The treaty gave sovereign powers even to the point of forcing subjects to follow the religion of the ruler under the monstrous maxim cujus regio ejus religio (religion follows the sovereign)
The Enlightenment and French Revolution
The culmination of this process of divinizing the nation took place during the Enlightenment and the French Revolution. As David Bell writes in his book The Cult of the Nation in France: Inventing Nationalism, 1680-1800, “the rise of the concepts of nation and patrie initially took place as Europeans came to perceive a radical separation between God and the world, searched for ways to discern and maintain terrestrial order in the face of God’s absence, and struggled to relegate religion to a newly defined private sphere of human endeavor, separate from politics.” [7]
The Enlightenment turned blind national patriotism into a privilege of the higher classes. The French Revolution made it a popular sentiment of the people: “A French patriot,” writes Geoffrey Best, “was a full-blown nationalist, setting his own nation above all other nations, and contemplating it with feelings bordering on adoration.” 7
This devotion to the country expressed itself in the mass drafting of soldiers to defend the newly-born French Republic: “The clarion call was nationalism and the obligation of every citizen to render service to the nation, a principle welcomed for its own sake by revolutionary militants, especially the leadership of the Paris sections and the Jacobin Club, where it immediately acquired far reaching ideological significance.”8
Contrary to the notion of the brotherhood among peoples within Christendom, the French Revolution was principle inspirer of modern xenophobia, as William Rogers Brubaker writes:
“It was in the xenophobic nationalism of its radical phase, not in the cosmopolitanism of its liberal phase, that the Revolution was genuinely revolutionary.
“Why this abrupt shift from xenophilia to xenophobia?
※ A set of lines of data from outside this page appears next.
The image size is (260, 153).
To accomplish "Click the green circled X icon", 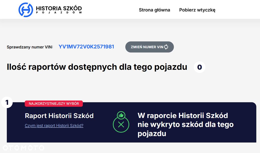I will (121, 125).

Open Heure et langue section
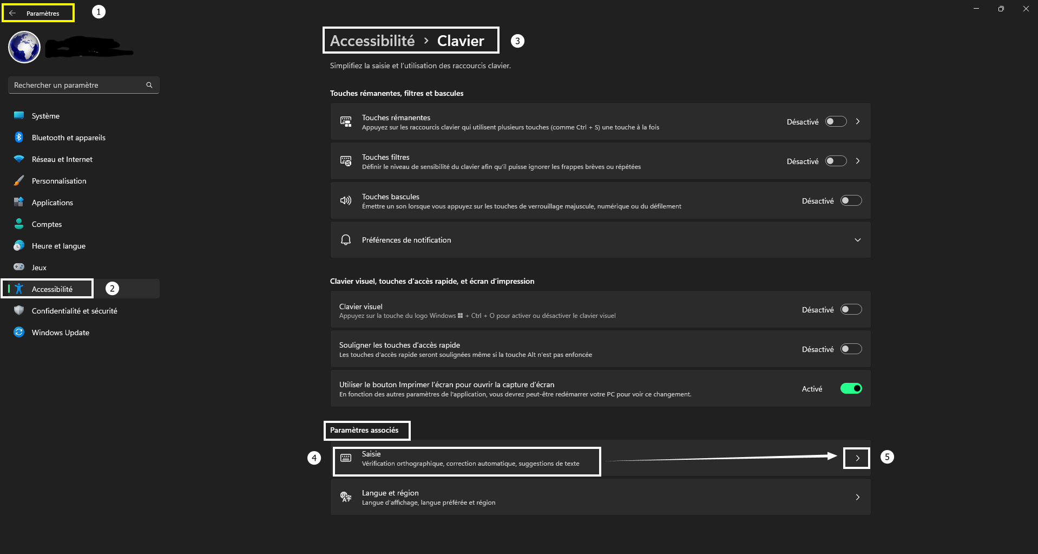pyautogui.click(x=58, y=246)
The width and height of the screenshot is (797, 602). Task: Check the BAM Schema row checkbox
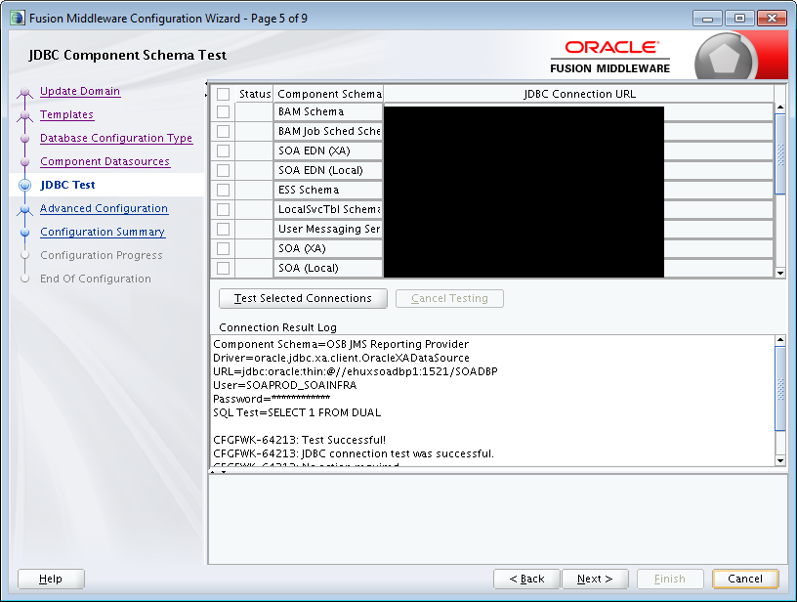click(x=222, y=111)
I think it has to do with the logic of the nation-state. A nation-state is the nation’s state, the state of and for a particular, bounded, sovereign nation, to which foreigners, by definition, do not belong.
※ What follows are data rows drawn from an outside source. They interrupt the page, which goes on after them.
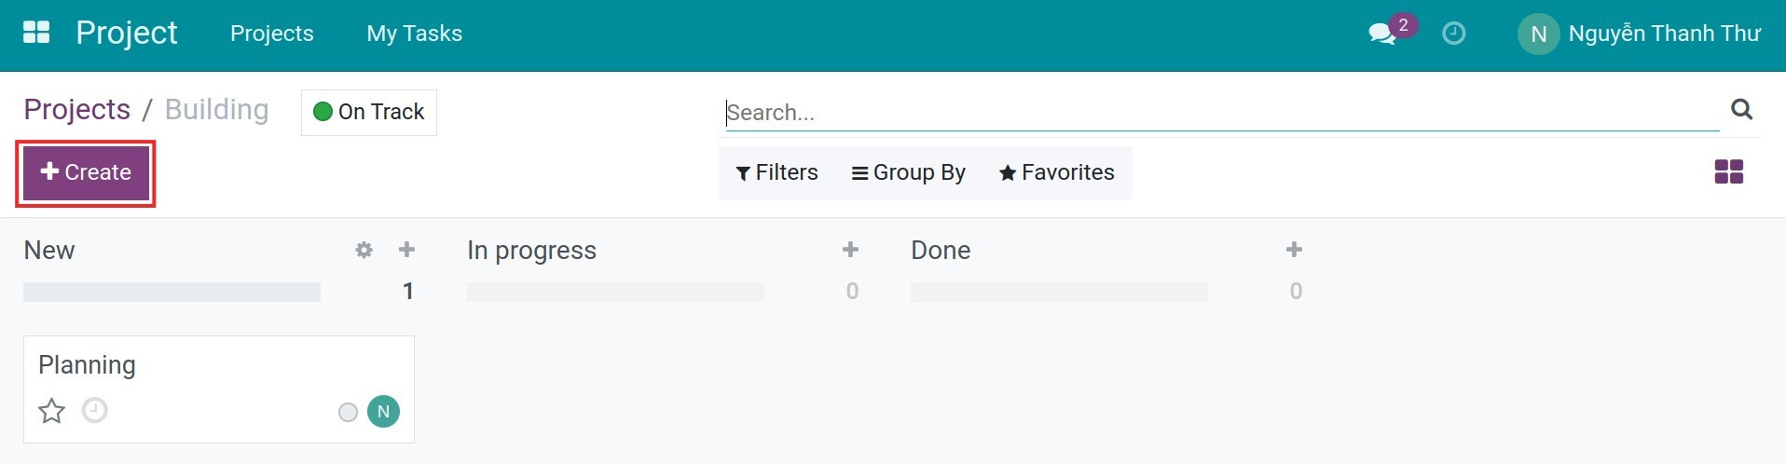Click the search magnifier icon
1786x464 pixels.
pos(1741,110)
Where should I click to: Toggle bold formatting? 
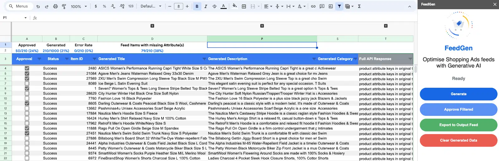pyautogui.click(x=197, y=6)
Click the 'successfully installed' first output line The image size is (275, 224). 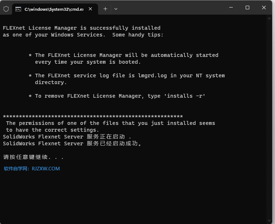82,28
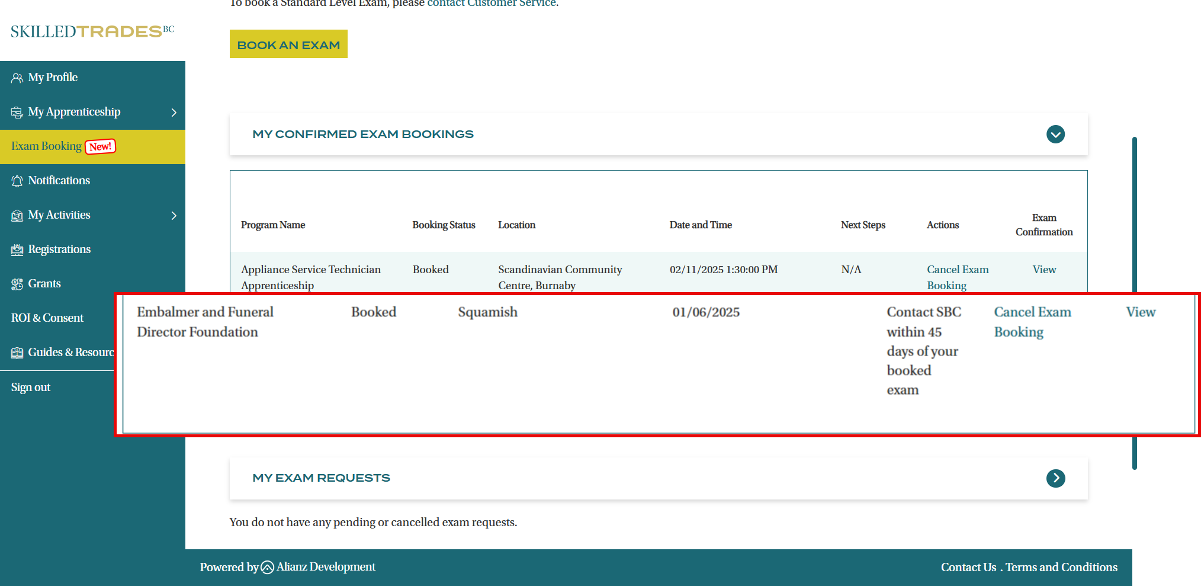
Task: Expand the My Apprenticeship submenu arrow
Action: pyautogui.click(x=174, y=113)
“The Revolution created a legal frontier and a ‘moral’ frontier between members of different nation-states. Abolishing moral and legal boundaries within the nation-state, it crystallized legal and moral boundaries and divisions between nation-states. Thus it engendered both the modern nation-state and modern nationalism.”9
Since the decadence of the Middle Ages until the French Revolution, nationalistic ideologies and policies were creations of progressive currents that opposed traditional political structures.
However, nationalist ideals changed with modern times. It became the point of opposition to the rationalistic and individualistic character of the Enlightenment and the French Revolution. There appeared a traditionalist, right-wing version of nationalism that denied individual freedom and stressed community bonds and the subconscious.
The foundations, however, were laid by the absolutist policies that separated Christendom from its Christian roots.
Footnotes
- Basic Books, New York, 2018, p. 22.
- Encyclopaedia Britannica, v. Pragmatic Sanction of Bourges.
- Richelieu, Gates of Vienna Books, Norfolk Va., 2006, 17.
- Ibib. , 20.
- Ibib. , 20.
- World Order: Reflections on the Character of Nations and the Course of History, Random House, New York, 2014, 20.
- Geoffrey Best, The Permanent Revolution: The French Revolution and Its Legacy, 1789-1989, University of Chicago, Chicago, 1989, 38.
- Alan Forrest, “La patrie en danger: The French Revolution and the first levée en masse”, in Daniel Moran & Arthur Waldron (ed.) The People in Arms: Military Myth and National Mobilization Since the French Revolution, Cambridge University Press, Cambridge, 2003, 13.
- “The French Revolution and the invention of citizenship,” in French Politics and Society, vol. 7, n. 3, Summer 1989.